## Stated task
Could you rewrite everything from the line containing "You are a GUI" down to the last line, that line and the last one included, shifting each answer coordinate by adding 10 to both of its numbers?

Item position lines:
※

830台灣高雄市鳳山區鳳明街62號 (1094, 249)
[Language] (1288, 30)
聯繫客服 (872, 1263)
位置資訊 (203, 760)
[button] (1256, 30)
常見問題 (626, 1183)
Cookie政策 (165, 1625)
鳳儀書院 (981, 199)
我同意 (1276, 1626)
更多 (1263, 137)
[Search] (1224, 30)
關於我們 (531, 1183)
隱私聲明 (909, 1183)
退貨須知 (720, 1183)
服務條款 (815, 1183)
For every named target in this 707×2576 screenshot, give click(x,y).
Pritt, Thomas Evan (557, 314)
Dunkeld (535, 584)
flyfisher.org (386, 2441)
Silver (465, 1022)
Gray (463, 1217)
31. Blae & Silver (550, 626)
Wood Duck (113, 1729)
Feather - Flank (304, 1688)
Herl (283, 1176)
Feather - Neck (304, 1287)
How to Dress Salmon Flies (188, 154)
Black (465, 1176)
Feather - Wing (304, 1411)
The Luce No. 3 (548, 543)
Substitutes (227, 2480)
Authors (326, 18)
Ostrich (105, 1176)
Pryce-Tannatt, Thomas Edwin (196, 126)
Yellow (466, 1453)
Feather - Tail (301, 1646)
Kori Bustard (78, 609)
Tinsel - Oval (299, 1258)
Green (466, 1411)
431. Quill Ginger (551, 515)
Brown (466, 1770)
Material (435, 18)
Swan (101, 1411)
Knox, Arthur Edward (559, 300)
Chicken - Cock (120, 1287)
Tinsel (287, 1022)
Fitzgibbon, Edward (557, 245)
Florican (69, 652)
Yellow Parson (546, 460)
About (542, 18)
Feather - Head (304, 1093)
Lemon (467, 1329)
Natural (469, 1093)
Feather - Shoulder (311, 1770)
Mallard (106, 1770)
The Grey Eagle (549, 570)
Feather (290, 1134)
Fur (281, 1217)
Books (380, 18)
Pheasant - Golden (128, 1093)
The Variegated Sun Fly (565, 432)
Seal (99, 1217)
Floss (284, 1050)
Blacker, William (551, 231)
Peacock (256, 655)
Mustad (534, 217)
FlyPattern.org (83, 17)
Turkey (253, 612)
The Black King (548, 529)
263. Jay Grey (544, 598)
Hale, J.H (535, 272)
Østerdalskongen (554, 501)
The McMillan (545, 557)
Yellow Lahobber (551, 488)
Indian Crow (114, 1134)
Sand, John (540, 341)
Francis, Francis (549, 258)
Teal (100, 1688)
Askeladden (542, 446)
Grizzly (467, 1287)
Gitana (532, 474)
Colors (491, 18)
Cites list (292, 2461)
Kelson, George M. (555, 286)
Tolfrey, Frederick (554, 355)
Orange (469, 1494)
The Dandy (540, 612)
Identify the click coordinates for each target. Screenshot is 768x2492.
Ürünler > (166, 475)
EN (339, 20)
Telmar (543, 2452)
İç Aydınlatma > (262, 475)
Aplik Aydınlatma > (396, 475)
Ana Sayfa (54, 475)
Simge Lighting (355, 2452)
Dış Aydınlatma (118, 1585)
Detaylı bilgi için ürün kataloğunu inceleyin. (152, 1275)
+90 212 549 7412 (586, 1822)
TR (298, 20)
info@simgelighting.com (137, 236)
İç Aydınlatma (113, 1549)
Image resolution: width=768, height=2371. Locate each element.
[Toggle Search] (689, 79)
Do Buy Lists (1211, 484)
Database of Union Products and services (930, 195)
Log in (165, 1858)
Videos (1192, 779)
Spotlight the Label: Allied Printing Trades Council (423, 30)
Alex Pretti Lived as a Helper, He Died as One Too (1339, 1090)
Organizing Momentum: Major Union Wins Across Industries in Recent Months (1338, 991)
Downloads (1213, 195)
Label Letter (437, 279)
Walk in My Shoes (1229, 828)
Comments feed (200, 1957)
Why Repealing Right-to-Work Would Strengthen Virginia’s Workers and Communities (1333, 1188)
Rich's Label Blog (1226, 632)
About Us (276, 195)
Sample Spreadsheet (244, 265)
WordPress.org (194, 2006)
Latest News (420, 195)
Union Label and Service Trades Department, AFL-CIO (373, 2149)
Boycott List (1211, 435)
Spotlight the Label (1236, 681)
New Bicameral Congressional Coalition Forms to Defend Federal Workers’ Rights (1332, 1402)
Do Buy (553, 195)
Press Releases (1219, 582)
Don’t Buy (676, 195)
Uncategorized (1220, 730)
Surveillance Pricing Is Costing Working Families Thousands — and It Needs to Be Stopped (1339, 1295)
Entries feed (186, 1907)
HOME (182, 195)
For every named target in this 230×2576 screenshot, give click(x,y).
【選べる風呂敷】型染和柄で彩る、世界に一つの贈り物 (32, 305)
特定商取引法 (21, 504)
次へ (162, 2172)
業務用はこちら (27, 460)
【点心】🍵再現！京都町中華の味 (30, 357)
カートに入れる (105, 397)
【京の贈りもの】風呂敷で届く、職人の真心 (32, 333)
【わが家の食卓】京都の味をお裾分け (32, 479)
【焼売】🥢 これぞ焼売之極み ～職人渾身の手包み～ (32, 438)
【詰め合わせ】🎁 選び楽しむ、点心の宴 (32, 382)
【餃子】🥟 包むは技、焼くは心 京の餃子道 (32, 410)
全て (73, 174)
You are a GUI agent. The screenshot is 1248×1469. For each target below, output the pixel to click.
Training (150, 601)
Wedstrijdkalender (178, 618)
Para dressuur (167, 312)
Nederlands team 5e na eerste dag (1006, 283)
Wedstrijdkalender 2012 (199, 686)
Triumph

※

## Response to this exercise
You are a GUI agent. The screenshot is 1248×1469. For each target below, output the pixel to click.
Training (160, 611)
Wedstrijdkalender (188, 628)
Para dressuur (177, 322)
Nederlands team 5e na eerste dag (1016, 293)
Wedstrijdkalender 2012 (209, 696)
Triumph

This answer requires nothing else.